(330b) Initial Pathways to O Vacancy Formation On Pdo(101)

Palladium oxide (PdO) has been identified as the active phase for the oxidation of CH₄ under oxygen-rich conditions. Recent ultrahigh vacuum (UHV) and density functional theory (DFT) studies has shown that the PdO(101) surface provides rows of paired coordinatively unsaturated (cus) Pd and O atoms on the surface that facilitate C-H cleavage in alkanes. To understand methane oxidation on the PdO surface under reaction conditions will require a better understanding the role of O vacancy formation, participation in reaction(s), and healing through dioxygen. Previous scanning tunneling microscopy (STM) studies show that during thermal decomposition of the PdO(101) surface oxygen vacancy clusters initially form before more pronounced reduction of the surface occurs. To understand the early stages of the reduction of the PdO(101) surface, we have investigated oxygen vacancy formation on the PdO(101) surface using density functional theory (DFT).

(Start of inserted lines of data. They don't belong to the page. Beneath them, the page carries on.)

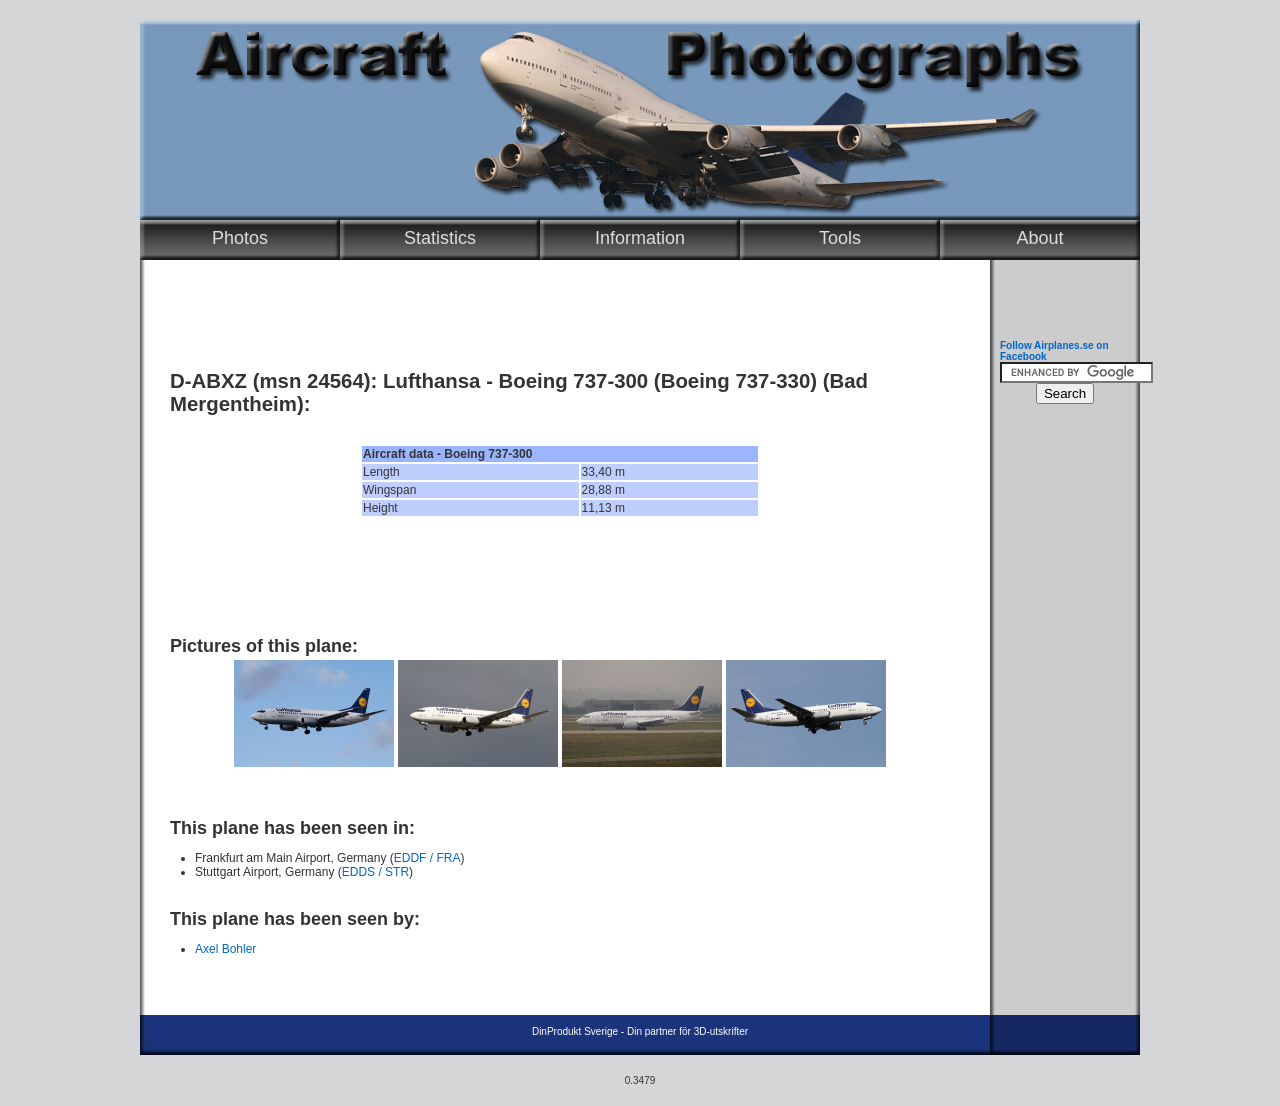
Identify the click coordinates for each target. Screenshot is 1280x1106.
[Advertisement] (560, 576)
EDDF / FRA (427, 858)
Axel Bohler (225, 949)
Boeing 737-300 (574, 381)
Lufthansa (431, 381)
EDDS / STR (375, 872)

We initially evaluated the vacancy formation energy (VFE) by removing isolated and clusters of cus O atoms on the PdO(101) surface. The VFE shows negligible differences between clustered versus isolated O vacancies, which conflicts with the STM results that show O vacancy cluster formation. This result suggests that the kinetics of O vacancy formation may influence the observed clustering of O vacancies in the experiments. We will discuss various scenarios for initial and subsequent O vacancy formation and the associated barriers for these mechanisms. We have found that the formation of the O₂ molecule from the O vacancy formation process is more tractable if two adjacent O vacancies form. We will also discuss ongoing work to explore subsequent O vacancy formation around this pair of O vacancies on the PdO(101) surface and correlate DFT results with the observations from STM experiments.